Passage:
========

By Todd Hubbs
Uncertainty regarding soybean acreage and yield potential will continue to be significant factors in soybean price movements through harvest. Without a severe crop shortfall, higher soybean prices rely on demand prospects over the next year.
Soybean crush slowed in the final quarter of the current marketing year. The USDA lowered 2018-19 marketing year crush by 15 million bushels to 2.085 billion bushels in July. Estimates of monthly soybean crush from the USDA through May totaled 1.58 billion bushels. The NOPA crush report indicated a June crush of 148.8 million bushels. For this marketing year, USDA monthly crush numbers have run approximately 6 percent above NOPA crush report estimates. At this rate, June crush equaled 158 million bushels and brought the total crush for the first ten months of the marketing year to 1.734 billion bushels. Crush during the last two months of the marketing year needs to total 350 million bushels to reach the USDA projection, on par with totals crushed in the previous year over the same period.
The USDA estimates soybean exports this marketing year at 1.7 billion bushels, down 434 million bushels from the 2017-18 marketing year. As of July 25, exports totaled approximately 1.54 billion bushels. Outstanding sales sit at 315 million bushels with 173 million bushels slated for China. Export inspections need to average 30.2 million bushels per week over the remainder of the marketing year to hit the USDA estimate. Inspections averaged 29.5 million bushels over the last four weeks. The current pace of exports appears to be slightly below the pace to meet the USDA estimate. Based on the latest consumption levels, ending stocks look certain to exceed one billion bushels at the end of August.
Soybean demand over the next year depends on China. The current state of Chinese tariffs on U.S. soybeans and the continuing spread of African Swine Fever does not bode well for U.S. soybean exports. Resumption of negotiations with China this week provides some hope for a resolution to the trade impasse. China’s approval of goodwill purchases totaling approximately 110 million bushels offers some support for exports. Chinese soybean purchases remain contingent on progress in negotiations. Based on previous negotiation outcomes, a decent probability exists that tariffs stay in place through the next marketing year.
The outbreak of African Swine Fever in China last year led to the Chinese hog herd dropping nearly 20 percent in 2019. Prospects of an additional 10 percent reduction in 2020 and a 30 percent drop in the sow herd indicate the current outbreak may take many years to resolve. Reports from the World Organization of Animal Health (OIE) indicate the disease continues to spread in Asia and parts of Europe. In Asia, reports of ongoing outbreaks of the disease in Vietnam, Mongolia, Laos, Cambodia and North Korea point toward a long-run continuation of the disease in the region. Lower pork consumption, substitution from other protein sources, and pork imports look to take up the slack in Chinese pork production. A rapid escalation of U.S. pork imports to China expected at the start of the year failed to materialize, but expectations of increased pork exports in the latter half of 2019 remain in place. A larger herd in the U.S. supplying Chinese protein needs supports soybean crush. However, reduced soybean exports to China due to lower feed demand and tariffs point toward another marketing year of weak exports. The forecast for Chinese soybean imports during the 2019-20 marketing year come in near 3.2 billion bushels, up slightly from last year and around 260 million bushels less than seen before the disease outbreak.

========

Saved entries:
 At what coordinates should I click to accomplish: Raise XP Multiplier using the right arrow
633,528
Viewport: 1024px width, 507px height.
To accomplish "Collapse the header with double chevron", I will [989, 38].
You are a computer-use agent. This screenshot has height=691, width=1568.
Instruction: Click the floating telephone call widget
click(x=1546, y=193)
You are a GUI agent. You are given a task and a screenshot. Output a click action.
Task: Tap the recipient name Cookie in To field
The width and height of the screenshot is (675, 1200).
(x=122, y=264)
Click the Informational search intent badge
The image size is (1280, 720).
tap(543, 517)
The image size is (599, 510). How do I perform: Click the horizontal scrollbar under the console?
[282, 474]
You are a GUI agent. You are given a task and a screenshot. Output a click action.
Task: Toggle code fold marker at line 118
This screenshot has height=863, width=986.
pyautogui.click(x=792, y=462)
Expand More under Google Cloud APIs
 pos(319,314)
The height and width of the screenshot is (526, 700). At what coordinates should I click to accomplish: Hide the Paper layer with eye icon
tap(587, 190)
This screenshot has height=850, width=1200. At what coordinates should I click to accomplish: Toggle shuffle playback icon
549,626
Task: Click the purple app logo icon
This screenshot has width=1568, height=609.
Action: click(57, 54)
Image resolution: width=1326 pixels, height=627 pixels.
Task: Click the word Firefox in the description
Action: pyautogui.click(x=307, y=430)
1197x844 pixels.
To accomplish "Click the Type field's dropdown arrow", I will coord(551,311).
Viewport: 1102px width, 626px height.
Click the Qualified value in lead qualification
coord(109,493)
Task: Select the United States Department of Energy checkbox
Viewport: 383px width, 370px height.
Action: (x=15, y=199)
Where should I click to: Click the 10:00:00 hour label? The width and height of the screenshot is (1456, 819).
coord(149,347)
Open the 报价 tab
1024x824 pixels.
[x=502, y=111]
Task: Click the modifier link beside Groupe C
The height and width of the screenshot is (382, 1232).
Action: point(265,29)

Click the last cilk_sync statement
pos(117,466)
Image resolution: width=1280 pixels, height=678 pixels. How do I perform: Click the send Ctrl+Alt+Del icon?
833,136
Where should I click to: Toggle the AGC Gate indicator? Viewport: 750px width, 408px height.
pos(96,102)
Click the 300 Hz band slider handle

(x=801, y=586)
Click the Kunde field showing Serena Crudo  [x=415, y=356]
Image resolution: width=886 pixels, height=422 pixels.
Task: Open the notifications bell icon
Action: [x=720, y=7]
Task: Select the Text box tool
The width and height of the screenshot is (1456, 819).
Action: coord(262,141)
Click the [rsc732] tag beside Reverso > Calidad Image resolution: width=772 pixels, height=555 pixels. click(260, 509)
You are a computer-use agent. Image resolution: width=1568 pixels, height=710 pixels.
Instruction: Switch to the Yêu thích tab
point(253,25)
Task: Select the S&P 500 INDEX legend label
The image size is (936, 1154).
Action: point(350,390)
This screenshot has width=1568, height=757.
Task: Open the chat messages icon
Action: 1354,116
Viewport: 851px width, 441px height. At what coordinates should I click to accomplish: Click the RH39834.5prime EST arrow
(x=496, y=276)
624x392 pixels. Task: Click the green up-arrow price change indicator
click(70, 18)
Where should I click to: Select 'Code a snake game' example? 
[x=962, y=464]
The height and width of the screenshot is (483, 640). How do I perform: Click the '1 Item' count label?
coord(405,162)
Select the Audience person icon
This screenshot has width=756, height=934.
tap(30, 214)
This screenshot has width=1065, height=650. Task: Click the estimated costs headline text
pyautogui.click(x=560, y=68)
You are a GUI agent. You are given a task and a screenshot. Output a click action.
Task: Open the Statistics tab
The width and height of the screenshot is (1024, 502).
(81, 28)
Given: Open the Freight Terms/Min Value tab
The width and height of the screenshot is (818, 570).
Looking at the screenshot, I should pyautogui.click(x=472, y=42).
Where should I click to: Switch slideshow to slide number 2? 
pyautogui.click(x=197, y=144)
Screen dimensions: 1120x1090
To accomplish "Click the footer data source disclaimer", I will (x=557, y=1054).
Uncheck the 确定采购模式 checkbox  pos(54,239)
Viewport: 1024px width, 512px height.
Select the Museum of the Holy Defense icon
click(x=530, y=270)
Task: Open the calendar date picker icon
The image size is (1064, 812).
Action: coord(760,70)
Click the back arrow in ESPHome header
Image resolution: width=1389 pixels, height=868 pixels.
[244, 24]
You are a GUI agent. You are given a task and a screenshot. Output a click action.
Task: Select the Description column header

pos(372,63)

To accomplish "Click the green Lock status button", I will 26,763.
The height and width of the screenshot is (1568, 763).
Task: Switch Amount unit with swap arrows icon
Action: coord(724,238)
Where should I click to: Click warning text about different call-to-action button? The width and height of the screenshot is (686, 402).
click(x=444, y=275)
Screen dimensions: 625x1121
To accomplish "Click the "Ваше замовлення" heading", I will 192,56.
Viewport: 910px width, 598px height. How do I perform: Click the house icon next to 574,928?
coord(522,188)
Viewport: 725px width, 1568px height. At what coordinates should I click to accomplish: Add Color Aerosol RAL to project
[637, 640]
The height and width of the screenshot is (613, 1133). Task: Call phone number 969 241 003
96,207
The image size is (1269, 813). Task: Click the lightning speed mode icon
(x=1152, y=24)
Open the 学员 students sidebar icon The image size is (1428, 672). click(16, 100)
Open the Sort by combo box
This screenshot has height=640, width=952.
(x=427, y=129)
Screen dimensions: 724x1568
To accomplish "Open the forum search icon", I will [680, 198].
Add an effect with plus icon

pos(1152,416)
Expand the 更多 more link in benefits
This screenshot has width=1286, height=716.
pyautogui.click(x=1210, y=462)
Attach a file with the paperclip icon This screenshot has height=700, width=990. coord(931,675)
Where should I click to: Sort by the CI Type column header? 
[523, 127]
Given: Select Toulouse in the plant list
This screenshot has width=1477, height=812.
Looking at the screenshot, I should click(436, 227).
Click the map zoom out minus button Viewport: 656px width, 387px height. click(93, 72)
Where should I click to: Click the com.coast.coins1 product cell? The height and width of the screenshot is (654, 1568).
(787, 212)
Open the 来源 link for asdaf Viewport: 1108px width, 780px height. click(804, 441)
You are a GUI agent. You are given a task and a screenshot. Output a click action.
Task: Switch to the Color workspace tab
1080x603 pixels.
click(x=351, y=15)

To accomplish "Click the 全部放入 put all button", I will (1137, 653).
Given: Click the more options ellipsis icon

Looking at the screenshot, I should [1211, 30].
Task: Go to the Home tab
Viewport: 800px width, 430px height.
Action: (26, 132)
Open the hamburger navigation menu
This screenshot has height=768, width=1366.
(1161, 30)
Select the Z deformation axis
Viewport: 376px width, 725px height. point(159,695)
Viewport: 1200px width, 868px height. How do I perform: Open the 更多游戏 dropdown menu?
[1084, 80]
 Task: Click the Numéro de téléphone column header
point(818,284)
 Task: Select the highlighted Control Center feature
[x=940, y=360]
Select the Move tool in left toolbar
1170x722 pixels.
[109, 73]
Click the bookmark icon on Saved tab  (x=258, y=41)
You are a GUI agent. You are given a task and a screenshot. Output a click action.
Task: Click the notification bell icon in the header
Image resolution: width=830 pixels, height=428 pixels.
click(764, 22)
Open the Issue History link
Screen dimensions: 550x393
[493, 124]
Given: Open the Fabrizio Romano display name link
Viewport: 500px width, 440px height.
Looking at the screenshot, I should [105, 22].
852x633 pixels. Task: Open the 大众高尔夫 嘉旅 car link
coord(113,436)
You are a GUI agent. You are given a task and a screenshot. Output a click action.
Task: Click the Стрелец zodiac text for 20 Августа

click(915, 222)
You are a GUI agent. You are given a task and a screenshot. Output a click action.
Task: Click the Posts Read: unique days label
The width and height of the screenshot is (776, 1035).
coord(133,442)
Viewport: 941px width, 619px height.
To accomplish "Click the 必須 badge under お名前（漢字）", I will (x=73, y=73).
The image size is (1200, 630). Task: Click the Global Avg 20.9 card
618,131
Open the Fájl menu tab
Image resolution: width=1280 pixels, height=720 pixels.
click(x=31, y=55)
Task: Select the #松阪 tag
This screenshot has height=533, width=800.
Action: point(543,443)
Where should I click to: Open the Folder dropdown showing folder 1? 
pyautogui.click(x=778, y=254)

========

Your goal: In the soybean market article, what figure did the USDA set for 2018-19 marketing year crush after lowering it in July? These records come from a separate source and are unrelated to the article.

Solution to the exercise: 2.085 billion bushels